**Task brief**
Filter this listing down to the lines that contain the word "refresh", and copy them.

**Data supplied**
- - -

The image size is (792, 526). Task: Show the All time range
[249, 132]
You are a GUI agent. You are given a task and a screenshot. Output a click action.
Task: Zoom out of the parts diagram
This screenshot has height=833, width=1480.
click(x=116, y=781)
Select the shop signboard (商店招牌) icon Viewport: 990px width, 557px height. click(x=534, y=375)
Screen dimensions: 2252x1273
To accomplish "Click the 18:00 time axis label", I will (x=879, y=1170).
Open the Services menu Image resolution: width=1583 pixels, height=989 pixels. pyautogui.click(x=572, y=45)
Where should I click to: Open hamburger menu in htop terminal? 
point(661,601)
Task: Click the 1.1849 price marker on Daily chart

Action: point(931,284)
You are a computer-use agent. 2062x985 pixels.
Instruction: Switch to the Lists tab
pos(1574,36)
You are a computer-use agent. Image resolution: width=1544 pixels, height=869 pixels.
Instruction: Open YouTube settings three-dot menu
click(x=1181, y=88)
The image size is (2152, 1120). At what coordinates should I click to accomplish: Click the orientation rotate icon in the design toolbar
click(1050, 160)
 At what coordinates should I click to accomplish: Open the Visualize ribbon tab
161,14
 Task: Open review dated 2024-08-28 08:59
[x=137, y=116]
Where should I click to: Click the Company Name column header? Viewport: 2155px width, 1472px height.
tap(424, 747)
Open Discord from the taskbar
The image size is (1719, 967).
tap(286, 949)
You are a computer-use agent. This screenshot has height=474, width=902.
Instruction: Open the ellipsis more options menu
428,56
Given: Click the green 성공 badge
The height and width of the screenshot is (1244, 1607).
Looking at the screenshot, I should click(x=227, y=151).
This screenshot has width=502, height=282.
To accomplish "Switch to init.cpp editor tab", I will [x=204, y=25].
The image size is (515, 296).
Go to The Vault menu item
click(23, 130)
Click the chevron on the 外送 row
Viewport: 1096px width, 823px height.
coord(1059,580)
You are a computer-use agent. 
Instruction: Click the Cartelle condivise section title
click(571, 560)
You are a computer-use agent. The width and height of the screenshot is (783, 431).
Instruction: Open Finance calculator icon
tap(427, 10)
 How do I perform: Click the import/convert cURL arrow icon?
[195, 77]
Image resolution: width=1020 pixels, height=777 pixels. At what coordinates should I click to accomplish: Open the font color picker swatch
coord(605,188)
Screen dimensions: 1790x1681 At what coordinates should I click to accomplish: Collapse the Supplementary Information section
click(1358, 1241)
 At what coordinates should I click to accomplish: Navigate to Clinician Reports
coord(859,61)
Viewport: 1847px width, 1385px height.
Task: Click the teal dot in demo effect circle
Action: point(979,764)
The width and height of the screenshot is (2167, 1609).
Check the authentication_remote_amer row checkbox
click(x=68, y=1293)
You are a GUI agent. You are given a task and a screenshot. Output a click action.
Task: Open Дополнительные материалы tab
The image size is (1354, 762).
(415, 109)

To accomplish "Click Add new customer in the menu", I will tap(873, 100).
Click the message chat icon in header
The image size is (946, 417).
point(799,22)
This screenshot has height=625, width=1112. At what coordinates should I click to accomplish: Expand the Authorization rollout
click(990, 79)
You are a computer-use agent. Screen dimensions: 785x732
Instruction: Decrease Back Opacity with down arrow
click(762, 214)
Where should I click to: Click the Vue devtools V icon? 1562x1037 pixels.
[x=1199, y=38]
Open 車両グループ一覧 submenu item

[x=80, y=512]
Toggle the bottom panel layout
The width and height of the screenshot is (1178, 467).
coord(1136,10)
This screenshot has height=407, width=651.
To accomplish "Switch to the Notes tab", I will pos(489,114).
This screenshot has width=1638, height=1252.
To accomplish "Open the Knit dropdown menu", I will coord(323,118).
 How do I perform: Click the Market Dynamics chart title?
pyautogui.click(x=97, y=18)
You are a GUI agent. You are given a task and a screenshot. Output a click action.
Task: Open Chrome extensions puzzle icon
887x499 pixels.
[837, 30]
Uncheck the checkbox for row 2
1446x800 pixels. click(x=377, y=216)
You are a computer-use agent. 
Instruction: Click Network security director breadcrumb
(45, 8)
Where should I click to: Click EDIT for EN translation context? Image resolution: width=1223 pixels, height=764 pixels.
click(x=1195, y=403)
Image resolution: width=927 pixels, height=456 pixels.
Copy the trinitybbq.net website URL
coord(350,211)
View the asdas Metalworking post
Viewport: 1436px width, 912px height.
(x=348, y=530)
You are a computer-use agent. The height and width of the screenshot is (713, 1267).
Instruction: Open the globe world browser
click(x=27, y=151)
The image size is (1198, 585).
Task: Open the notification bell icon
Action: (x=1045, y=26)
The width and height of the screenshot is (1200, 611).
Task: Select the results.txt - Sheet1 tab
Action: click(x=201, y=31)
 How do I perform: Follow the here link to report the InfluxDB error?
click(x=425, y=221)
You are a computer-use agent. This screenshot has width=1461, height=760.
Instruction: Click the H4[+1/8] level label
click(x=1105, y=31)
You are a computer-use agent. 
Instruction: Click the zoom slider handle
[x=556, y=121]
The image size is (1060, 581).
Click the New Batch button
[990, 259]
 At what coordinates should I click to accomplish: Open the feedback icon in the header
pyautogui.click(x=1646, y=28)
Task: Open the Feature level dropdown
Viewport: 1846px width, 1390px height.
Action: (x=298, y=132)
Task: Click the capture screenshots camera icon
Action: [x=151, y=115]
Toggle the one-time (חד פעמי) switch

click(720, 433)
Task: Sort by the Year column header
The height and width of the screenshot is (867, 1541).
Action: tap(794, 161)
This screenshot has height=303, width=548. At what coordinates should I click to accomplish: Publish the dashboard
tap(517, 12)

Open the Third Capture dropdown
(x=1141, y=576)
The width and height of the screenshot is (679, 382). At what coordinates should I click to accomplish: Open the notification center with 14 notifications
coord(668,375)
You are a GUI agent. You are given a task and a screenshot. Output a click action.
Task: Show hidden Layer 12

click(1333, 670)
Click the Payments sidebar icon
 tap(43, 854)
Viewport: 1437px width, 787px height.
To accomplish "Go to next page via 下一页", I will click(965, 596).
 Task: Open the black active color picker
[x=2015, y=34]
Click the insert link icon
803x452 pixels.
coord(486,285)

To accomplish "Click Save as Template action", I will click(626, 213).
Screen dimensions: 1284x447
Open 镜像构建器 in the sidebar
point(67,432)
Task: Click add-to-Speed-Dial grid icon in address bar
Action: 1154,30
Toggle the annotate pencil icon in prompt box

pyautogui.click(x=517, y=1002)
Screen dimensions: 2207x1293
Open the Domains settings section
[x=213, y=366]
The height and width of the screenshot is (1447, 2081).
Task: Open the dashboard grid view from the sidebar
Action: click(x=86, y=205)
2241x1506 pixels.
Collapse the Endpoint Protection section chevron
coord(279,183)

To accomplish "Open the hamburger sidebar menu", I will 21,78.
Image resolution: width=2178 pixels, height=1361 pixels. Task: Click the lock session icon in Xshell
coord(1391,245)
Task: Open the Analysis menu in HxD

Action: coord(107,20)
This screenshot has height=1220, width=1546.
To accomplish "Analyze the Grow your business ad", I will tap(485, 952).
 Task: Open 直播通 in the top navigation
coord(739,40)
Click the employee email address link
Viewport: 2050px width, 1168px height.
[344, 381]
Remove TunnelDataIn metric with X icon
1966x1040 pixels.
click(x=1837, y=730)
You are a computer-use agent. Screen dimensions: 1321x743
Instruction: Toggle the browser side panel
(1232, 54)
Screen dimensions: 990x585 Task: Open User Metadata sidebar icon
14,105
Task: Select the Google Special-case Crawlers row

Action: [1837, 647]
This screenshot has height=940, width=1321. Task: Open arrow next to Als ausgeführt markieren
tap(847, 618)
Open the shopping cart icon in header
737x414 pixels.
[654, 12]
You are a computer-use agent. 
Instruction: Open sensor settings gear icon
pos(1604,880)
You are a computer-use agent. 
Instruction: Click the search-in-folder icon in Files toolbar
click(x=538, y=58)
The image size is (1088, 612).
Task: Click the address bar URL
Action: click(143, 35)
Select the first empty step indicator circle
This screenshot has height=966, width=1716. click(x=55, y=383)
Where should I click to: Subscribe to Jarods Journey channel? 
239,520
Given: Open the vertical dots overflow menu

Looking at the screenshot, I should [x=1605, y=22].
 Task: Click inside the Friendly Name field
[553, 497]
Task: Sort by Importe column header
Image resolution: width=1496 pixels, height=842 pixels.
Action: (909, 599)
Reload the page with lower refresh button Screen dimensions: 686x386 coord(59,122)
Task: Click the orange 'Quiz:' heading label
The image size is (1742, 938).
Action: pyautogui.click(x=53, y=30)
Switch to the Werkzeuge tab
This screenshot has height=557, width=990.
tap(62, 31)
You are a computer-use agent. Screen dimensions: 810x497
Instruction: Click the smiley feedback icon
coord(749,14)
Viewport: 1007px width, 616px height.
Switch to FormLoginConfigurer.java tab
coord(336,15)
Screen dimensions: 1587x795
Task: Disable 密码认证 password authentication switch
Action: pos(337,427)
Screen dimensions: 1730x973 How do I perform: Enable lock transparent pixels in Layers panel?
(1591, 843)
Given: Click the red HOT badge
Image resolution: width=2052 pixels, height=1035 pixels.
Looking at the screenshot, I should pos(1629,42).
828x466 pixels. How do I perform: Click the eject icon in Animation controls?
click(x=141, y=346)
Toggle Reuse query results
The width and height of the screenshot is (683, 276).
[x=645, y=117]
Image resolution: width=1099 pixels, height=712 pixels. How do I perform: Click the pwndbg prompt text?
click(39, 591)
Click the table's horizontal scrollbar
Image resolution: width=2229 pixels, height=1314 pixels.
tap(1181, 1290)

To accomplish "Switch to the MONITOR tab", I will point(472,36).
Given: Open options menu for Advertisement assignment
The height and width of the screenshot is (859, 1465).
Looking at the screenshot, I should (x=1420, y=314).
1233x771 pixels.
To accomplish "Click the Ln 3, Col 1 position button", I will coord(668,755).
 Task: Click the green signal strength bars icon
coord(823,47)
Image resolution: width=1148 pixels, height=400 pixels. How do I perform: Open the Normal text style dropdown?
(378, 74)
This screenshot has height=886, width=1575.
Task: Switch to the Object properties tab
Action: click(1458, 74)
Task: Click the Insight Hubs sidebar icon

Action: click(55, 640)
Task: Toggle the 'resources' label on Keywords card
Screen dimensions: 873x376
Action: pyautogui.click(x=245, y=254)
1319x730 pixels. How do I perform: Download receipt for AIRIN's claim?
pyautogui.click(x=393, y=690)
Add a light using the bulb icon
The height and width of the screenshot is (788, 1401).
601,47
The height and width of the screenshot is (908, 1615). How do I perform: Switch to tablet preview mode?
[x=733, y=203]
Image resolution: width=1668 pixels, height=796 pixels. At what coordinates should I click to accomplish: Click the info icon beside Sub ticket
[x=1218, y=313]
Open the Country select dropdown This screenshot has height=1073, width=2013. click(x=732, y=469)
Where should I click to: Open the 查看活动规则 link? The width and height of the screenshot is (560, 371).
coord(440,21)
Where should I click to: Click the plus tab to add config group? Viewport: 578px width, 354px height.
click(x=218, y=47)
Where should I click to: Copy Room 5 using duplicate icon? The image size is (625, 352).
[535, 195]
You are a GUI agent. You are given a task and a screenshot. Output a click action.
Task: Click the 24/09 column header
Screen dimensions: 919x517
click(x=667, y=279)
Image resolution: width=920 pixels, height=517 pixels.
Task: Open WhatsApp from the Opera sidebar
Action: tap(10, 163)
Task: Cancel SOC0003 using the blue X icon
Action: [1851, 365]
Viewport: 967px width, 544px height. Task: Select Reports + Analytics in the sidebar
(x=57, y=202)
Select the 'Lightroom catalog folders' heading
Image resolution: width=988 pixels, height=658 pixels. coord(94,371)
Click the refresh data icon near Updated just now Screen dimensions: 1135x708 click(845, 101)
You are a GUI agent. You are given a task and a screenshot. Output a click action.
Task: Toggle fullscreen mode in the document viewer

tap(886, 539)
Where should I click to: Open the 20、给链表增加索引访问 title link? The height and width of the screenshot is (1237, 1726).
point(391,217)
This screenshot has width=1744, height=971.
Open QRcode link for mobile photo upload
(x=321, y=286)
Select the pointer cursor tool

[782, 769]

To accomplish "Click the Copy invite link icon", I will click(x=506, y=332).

- - -

**Answer to this exercise**
Reload the page with lower refresh button Screen dimensions: 686x386 coord(59,122)
Click the refresh data icon near Updated just now Screen dimensions: 1135x708 click(845, 101)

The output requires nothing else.